====== MATERIAL PROVIDED

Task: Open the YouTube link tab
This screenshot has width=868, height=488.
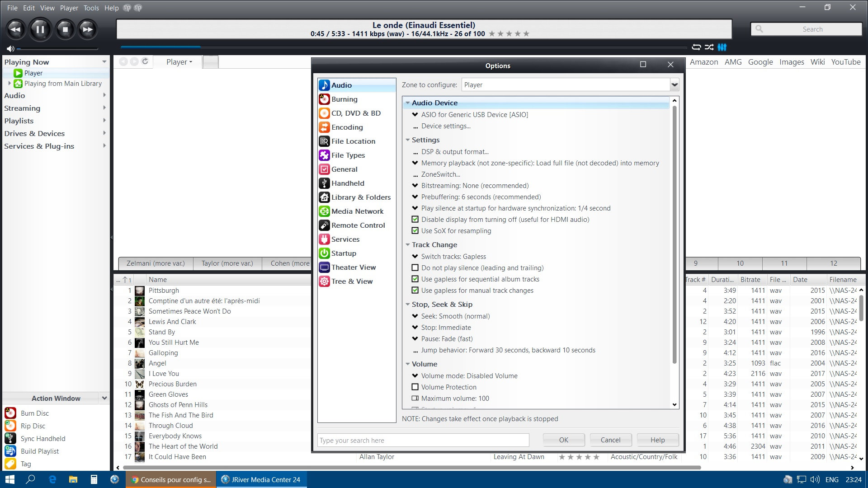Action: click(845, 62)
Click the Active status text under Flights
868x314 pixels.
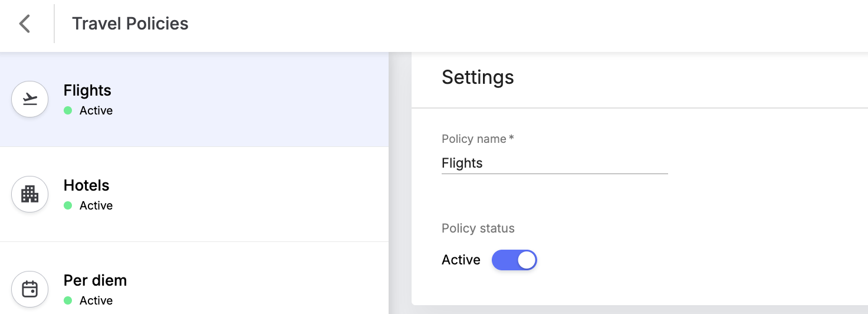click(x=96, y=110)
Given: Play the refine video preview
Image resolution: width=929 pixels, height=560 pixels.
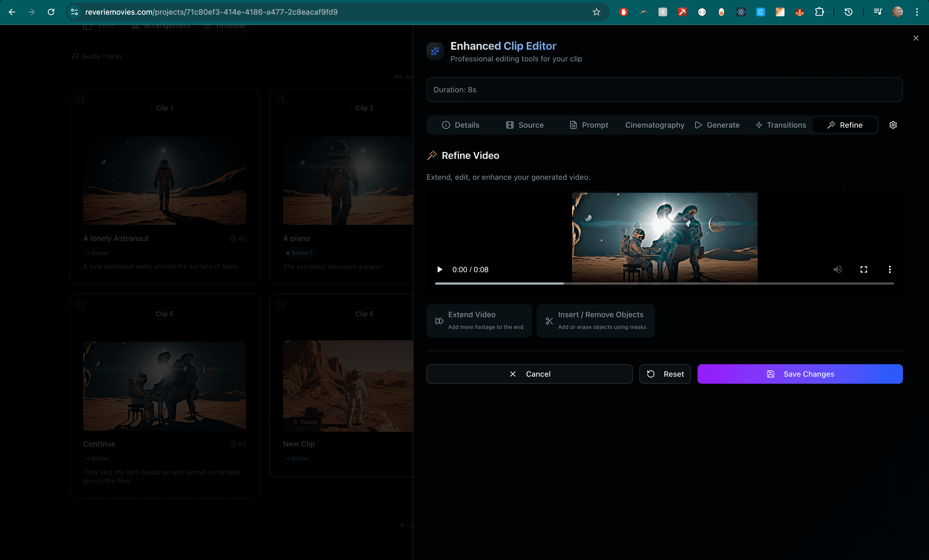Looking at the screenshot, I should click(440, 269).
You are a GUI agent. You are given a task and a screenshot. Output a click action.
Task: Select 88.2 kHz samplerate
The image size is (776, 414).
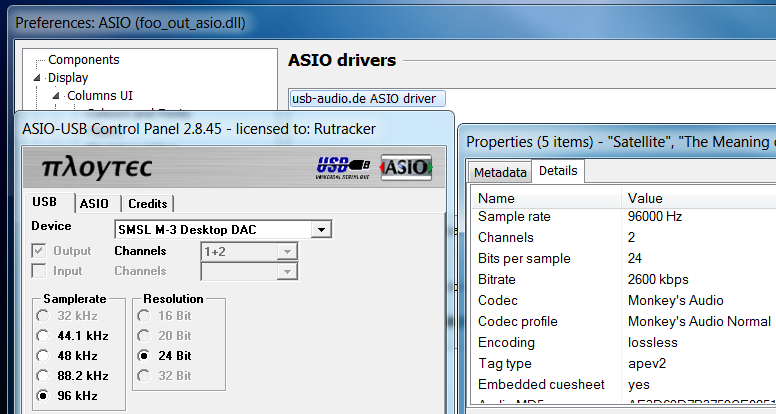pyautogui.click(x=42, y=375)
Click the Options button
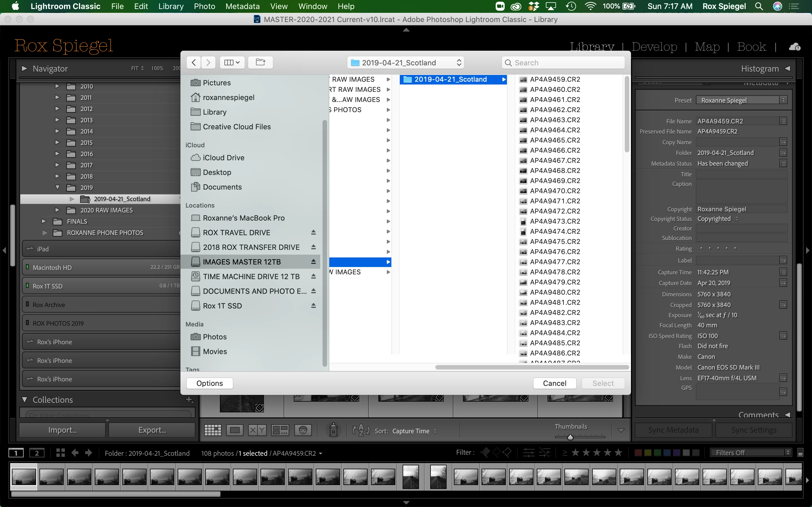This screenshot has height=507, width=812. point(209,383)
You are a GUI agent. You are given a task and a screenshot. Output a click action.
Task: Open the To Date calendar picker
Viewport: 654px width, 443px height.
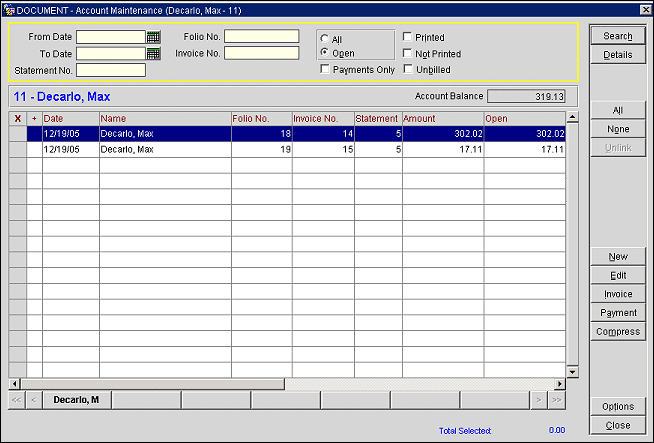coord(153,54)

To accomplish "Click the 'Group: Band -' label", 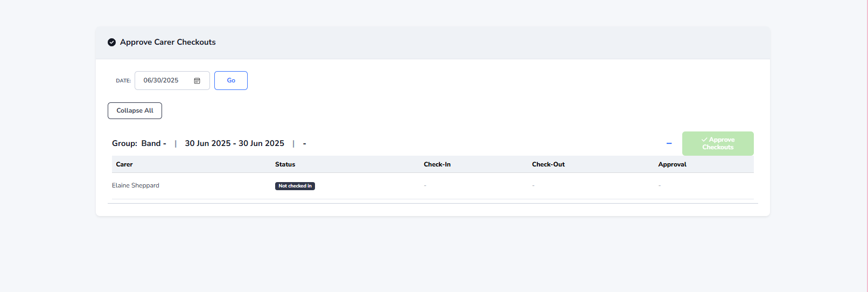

============

## EXERCISE AIM
Reproduce the lines above word for word, but leave out the pictures.

## ANSWER FOR THIS EXERCISE
Task: Open the YouTube link tab
This screenshot has width=868, height=488.
Action: click(845, 62)
Click the Active status text under Flights
868x314 pixels.
click(x=96, y=110)
Given: Play the refine video preview
Image resolution: width=929 pixels, height=560 pixels.
Looking at the screenshot, I should click(440, 269).
You are a GUI agent. You are given a task and a screenshot. Output a click action.
Task: Select 88.2 kHz samplerate
The image size is (776, 414).
pyautogui.click(x=42, y=375)
Click the Options button
This screenshot has height=507, width=812. point(209,383)
You are a GUI agent. You are given a task and a screenshot. Output a click action.
Task: Open the To Date calendar picker
Viewport: 654px width, 443px height.
coord(153,54)

To accomplish "Click the 'Group: Band -' label", 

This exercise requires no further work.